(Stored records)
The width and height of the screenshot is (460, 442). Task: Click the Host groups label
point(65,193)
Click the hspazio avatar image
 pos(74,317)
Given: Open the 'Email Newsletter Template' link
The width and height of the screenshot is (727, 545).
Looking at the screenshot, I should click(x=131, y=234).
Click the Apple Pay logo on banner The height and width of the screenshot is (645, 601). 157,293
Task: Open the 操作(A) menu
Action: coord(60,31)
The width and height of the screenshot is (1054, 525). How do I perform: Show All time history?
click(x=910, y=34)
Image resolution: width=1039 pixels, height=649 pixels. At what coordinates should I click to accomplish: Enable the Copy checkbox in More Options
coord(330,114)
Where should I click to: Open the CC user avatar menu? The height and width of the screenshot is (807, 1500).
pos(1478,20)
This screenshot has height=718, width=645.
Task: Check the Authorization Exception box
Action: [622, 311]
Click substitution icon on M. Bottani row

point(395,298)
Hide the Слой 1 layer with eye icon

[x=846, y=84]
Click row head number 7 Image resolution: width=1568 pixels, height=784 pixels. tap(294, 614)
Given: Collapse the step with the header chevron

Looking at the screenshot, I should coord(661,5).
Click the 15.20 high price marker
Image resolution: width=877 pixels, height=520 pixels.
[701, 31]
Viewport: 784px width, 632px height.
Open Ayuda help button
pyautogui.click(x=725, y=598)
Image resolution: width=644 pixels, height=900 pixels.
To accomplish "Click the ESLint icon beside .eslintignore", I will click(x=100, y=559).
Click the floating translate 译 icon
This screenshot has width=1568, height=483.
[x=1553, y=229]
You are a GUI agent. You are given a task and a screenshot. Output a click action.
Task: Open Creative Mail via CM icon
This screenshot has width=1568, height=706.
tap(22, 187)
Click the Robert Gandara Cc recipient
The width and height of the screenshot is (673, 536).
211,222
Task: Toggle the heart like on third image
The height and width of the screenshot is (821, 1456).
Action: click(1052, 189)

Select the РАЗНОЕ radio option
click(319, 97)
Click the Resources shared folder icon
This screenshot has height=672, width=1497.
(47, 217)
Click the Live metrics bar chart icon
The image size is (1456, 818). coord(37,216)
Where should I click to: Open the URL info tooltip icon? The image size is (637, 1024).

• _Exercise_:
What you write must be the entries restated word for word, from the opening line through the one holding "Given: Open the", with nothing else.

• _Written solution_:
The width and height of the screenshot is (460, 442). Task: Click the Host groups label
point(65,193)
Click the hspazio avatar image
 pos(74,317)
Given: Open the 'Email Newsletter Template' link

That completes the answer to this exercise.